Search the records for the word "rada" and copy every line in which it occurs.

(Beginning of Listed entries)

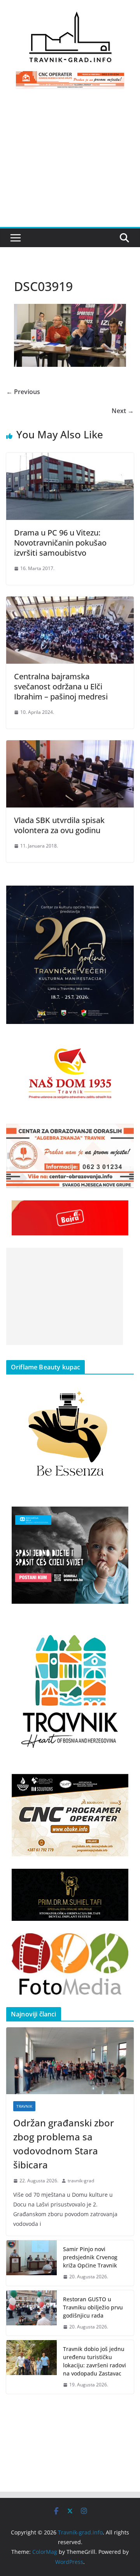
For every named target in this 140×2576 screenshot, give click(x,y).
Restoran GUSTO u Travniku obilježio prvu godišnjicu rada (93, 2307)
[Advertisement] (70, 162)
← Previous (23, 391)
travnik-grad (81, 2180)
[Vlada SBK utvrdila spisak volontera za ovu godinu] (70, 745)
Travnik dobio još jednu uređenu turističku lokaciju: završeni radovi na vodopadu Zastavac (94, 2361)
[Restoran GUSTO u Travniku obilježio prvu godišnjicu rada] (31, 2313)
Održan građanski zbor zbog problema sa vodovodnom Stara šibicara (63, 2143)
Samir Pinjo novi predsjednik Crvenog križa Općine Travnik (90, 2257)
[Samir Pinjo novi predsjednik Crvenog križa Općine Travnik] (31, 2263)
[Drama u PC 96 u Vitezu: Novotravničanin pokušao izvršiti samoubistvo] (70, 458)
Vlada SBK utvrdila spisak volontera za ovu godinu (59, 825)
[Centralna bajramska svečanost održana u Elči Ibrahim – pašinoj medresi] (70, 602)
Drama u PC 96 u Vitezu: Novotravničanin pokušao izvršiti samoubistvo (60, 542)
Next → (123, 410)
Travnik (24, 2106)
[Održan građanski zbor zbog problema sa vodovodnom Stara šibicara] (70, 2060)
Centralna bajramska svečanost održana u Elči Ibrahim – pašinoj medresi (61, 686)
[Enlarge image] (124, 896)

(End of Listed entries)

> [Written solution]
Restoran GUSTO u Travniku obilježio prvu godišnjicu rada (93, 2307)
[Restoran GUSTO u Travniku obilježio prvu godišnjicu rada] (31, 2313)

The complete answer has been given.